Cerró los ojos e intentó rezar, pero llevaba bastante tiempo sin practicar. No se acordaba de ningún pasaje especialmente poético de la Biblia. Quería que su súplica resultara elocuente y conmovedora, convincente e impresionante, lo bastante atractiva como para distraer a Dios de las demás plegarias que le llegaran en aquel preciso momento.
Pero era probable que Dios no aprobara los motivos puramente egoístas por los que quería seguir con vida, de modo que lo único que se le ocurrió fue: «Padre celestial, no dejes que muera, por favor».
Cuando el grito quebró el silencio, Tiel pensó que procedía de la cajera. Miró rápidamente a la mujer que tenía a su lado para ver la inexplicable tortura a la que había sido sometida. Pero la mujer seguía gimoteando, no gritando.
La que había gritado era Sabra Dendy, y aquel primer sonido sorprendente fue seguido por un «¡Oh, Dios mío! ¡Ronnie!».
El chico corrió hacia ella.
– ¿Sabra? ¿Qué pasa? ¿Qué sucede?
– Creo que es… ¡Oh!, Dios mío.
Tiel no pudo evitarlo.
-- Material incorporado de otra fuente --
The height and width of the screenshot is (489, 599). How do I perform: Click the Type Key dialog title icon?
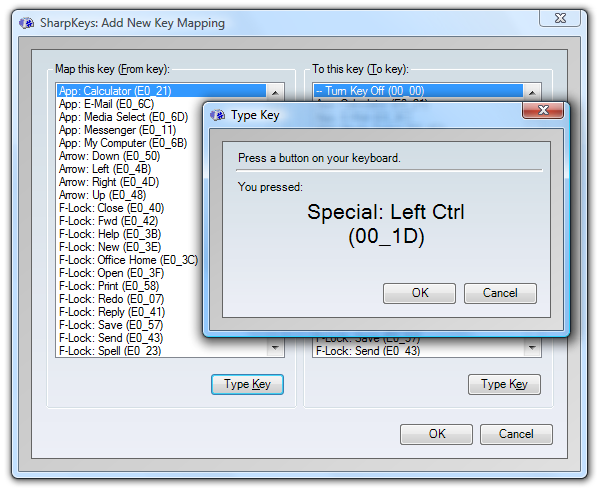218,115
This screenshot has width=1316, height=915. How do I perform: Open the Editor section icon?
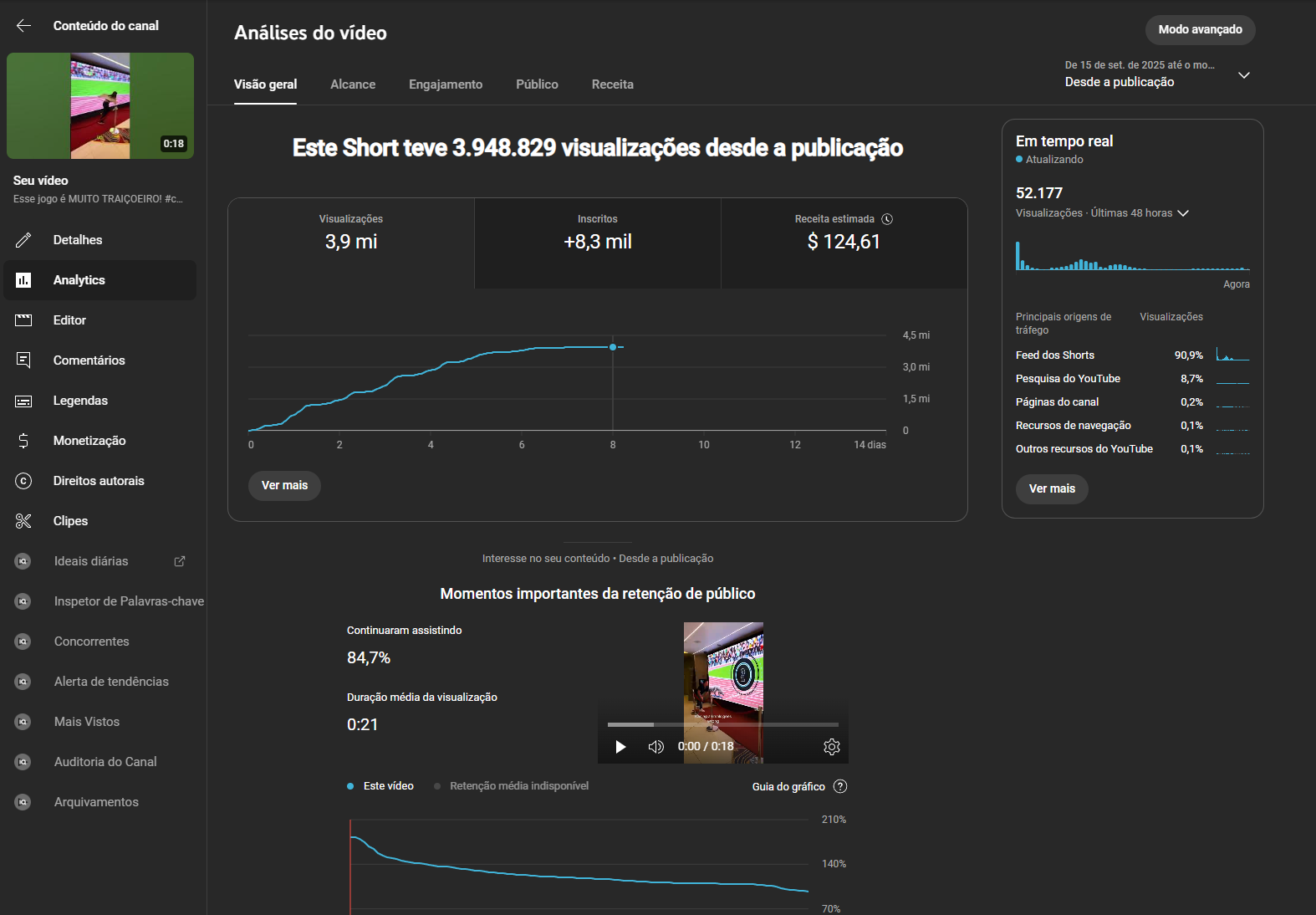pos(23,320)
Levantó la cabeza para ver qué sucedía. La chica lloriqueaba y miraba horrorizada el charco de líquido que se había formado a sus pies.
– Ha roto aguas.
Ronnie volvió rápidamente la cabeza y miró fijamente a Tiel.
– ¿Qué?
– Que ha roto aguas. -Repitió la afirmación con más aplomo del que en realidad tenía. De hecho, el corazón le martilleaba. Aquello podría ser la chispa que encendiera al chico y le hiciera llevar las cosas a una rápida conclusión, como matarlos a todos, para luego ocuparse de la crisis de su novia.
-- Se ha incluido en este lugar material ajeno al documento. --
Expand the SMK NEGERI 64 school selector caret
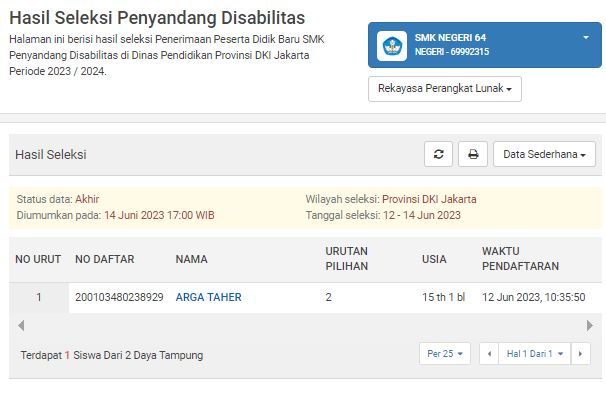606x393 pixels. pos(586,37)
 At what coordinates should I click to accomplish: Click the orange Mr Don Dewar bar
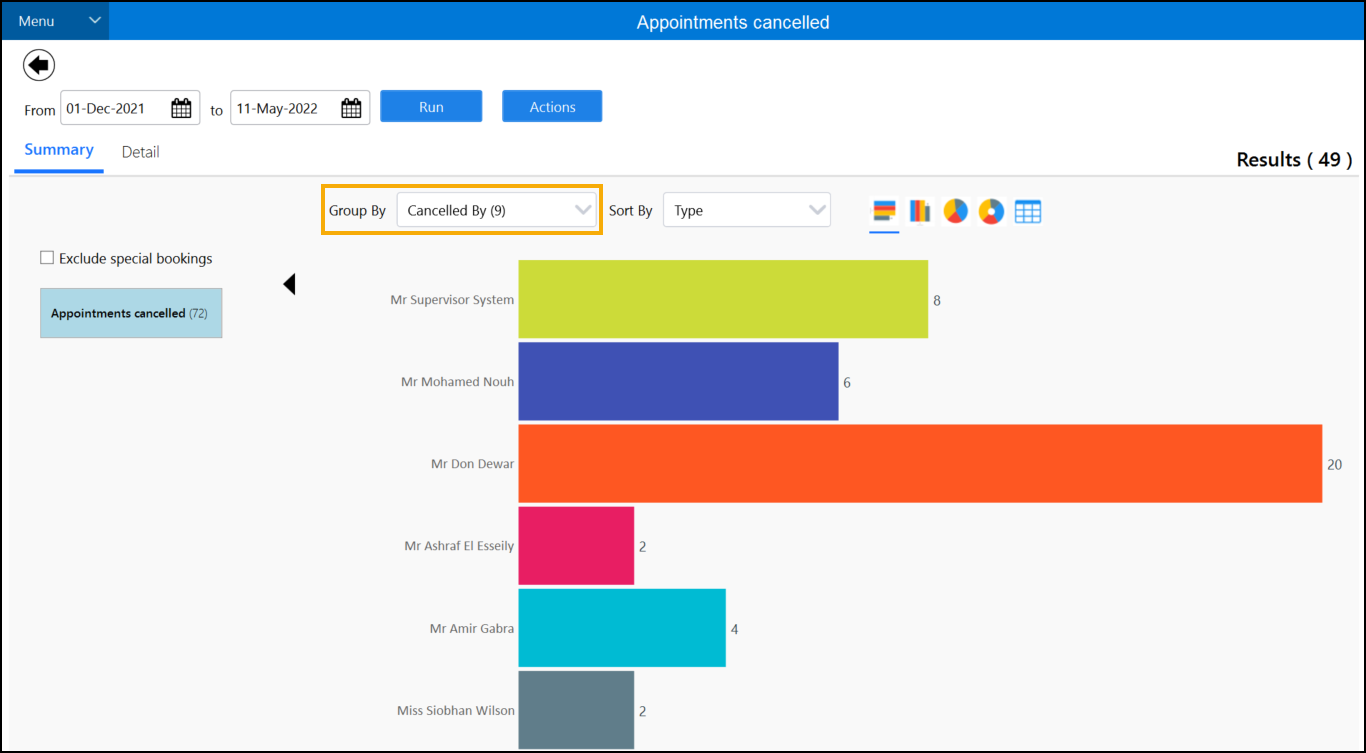[x=919, y=464]
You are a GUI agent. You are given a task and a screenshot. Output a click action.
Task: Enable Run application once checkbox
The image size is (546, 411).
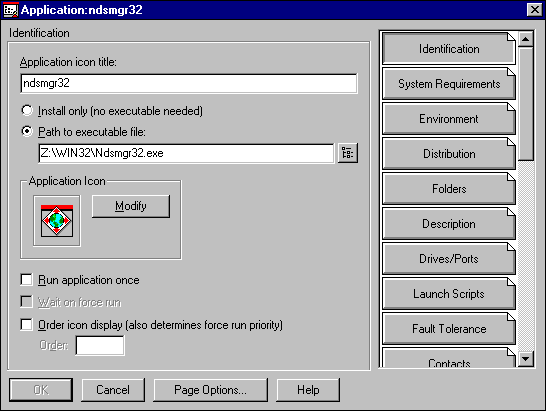26,279
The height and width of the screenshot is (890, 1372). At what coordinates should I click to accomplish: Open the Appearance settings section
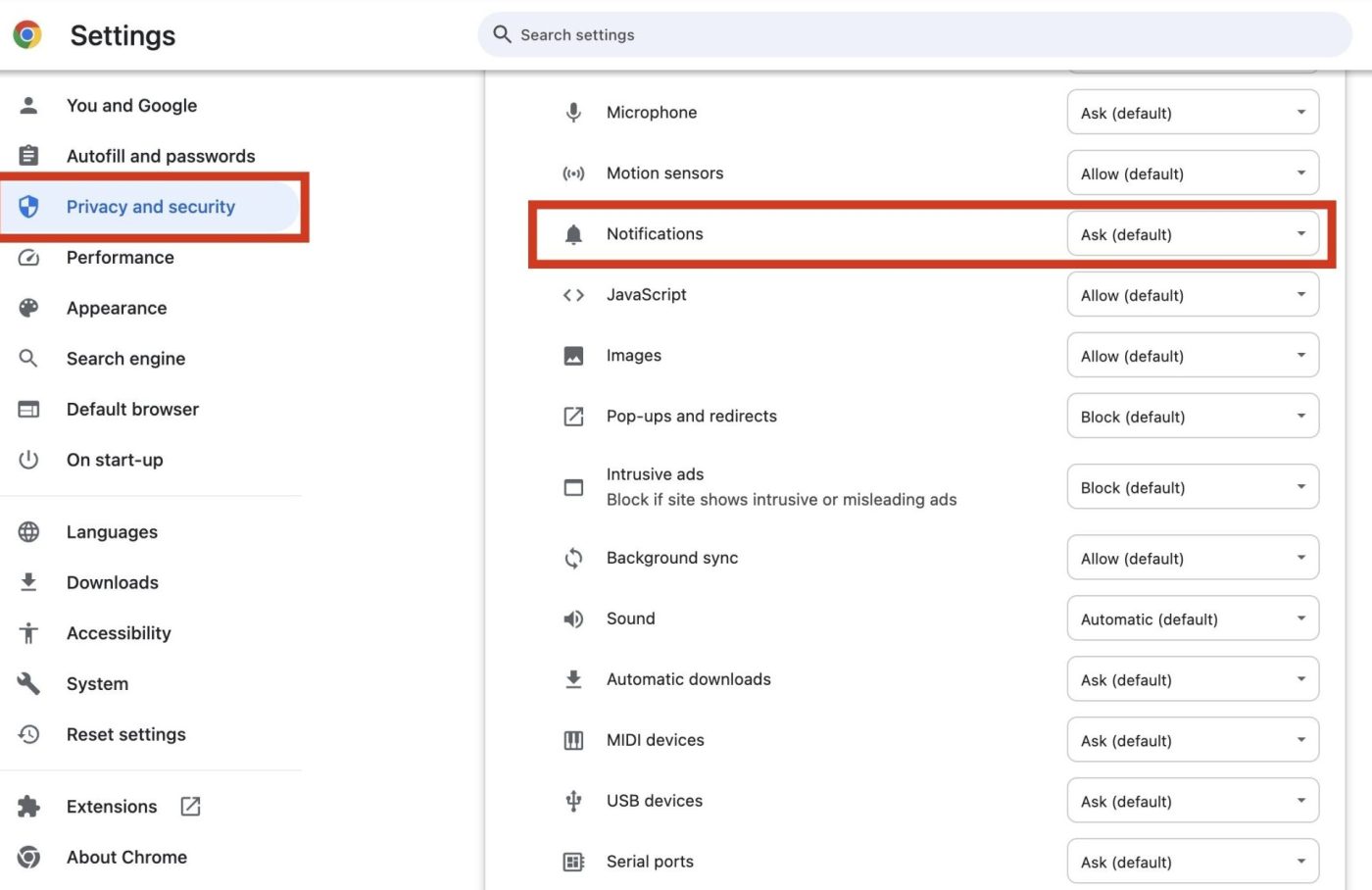(x=117, y=308)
– Tiene razón, joven. -Sin miedo, la anciana se sentó y se dirigió a él con la temeridad que había demostrado al sermonear a su marido por toquetear la videocámara-. El niño está llegando.
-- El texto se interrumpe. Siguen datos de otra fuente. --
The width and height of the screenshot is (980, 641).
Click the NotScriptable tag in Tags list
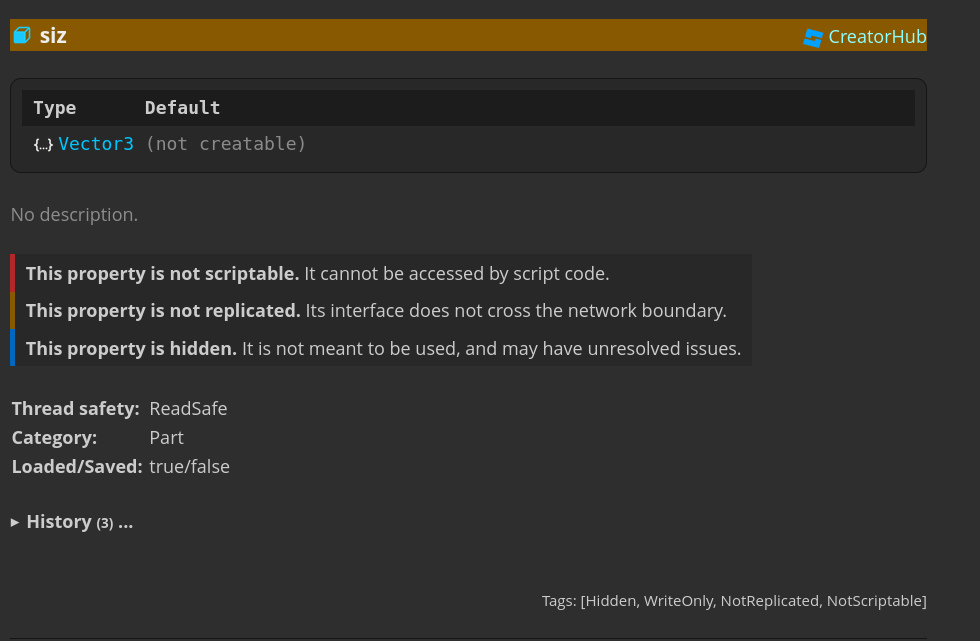[874, 601]
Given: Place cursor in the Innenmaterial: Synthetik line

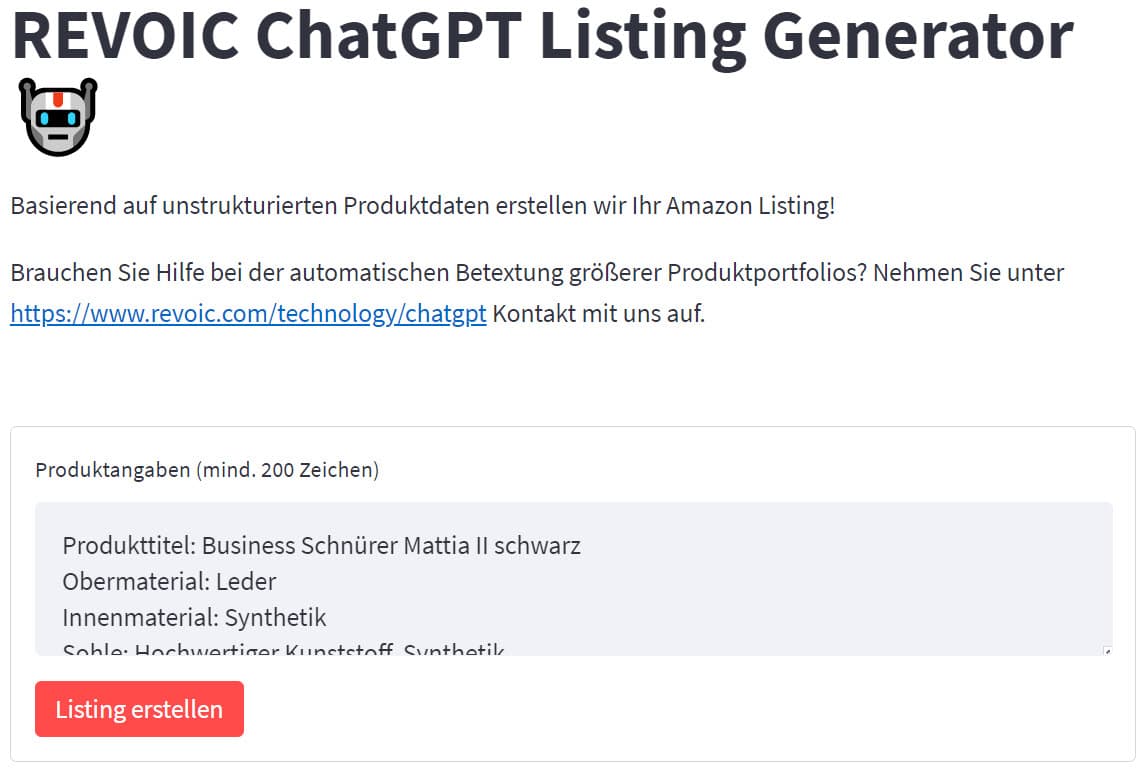Looking at the screenshot, I should tap(194, 617).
– ¿Ronnie? ¿Ronnie? -Sabra se remetió entre los muslos la falda del vestido playero, como pretendiendo impedir el curso de la naturaleza. Dobló las rodillas y fue bajando hasta quedarse sentada sobre sus talones-. ¿Qué podemos hacer?
Era evidente que la chica estaba asustada. Ni ella ni Ronnie parecían expertos en robos a mano armada. Ni en partos tampoco. Haciendo acopio de la misma valentía que había demostrado la anciana, Tiel se sentó también.
– Yo sugeriría…
– ¡Cállese! -gritó Ronnie-. ¡Que todo el mundo se calle!
Se arrodilló junto a Sabra sin dejar de apuntar con la pistola.
– ¿Tienen razón? ¿Significa esto que llega el bebé?
– Creo que sí. -Sabra movió afirmativamente la cabeza, agitando con ello las lágrimas y dejándolas rodar mejillas abajo-. Lo siento.
– No pasa nada. ¿Cuánto tiempo…? ¿Cuánto tiempo tenemos antes de que nazca?
– No lo sé. Creo que varía.
– ¿Te duele?
Le llegó a los ojos una nueva oleada de lágrimas.
– Lleva doliéndome un par de horas.
– ¡Un par de horas! -gritó él, alarmado.
– Pero sólo un poco. No pasa nada.
– ¿Cuánto hace que empezó? ¿Por qué no me lo dijiste?
– Si se ha puesto de parto…
– ¡Le he dicho que se calle! -le gritó a Tiel.
– Si se ha puesto de parto hace un rato -insistió ella, empeñada en sostenerle la mirada-, será mejor que pidas asistencia médica. Inmediatamente.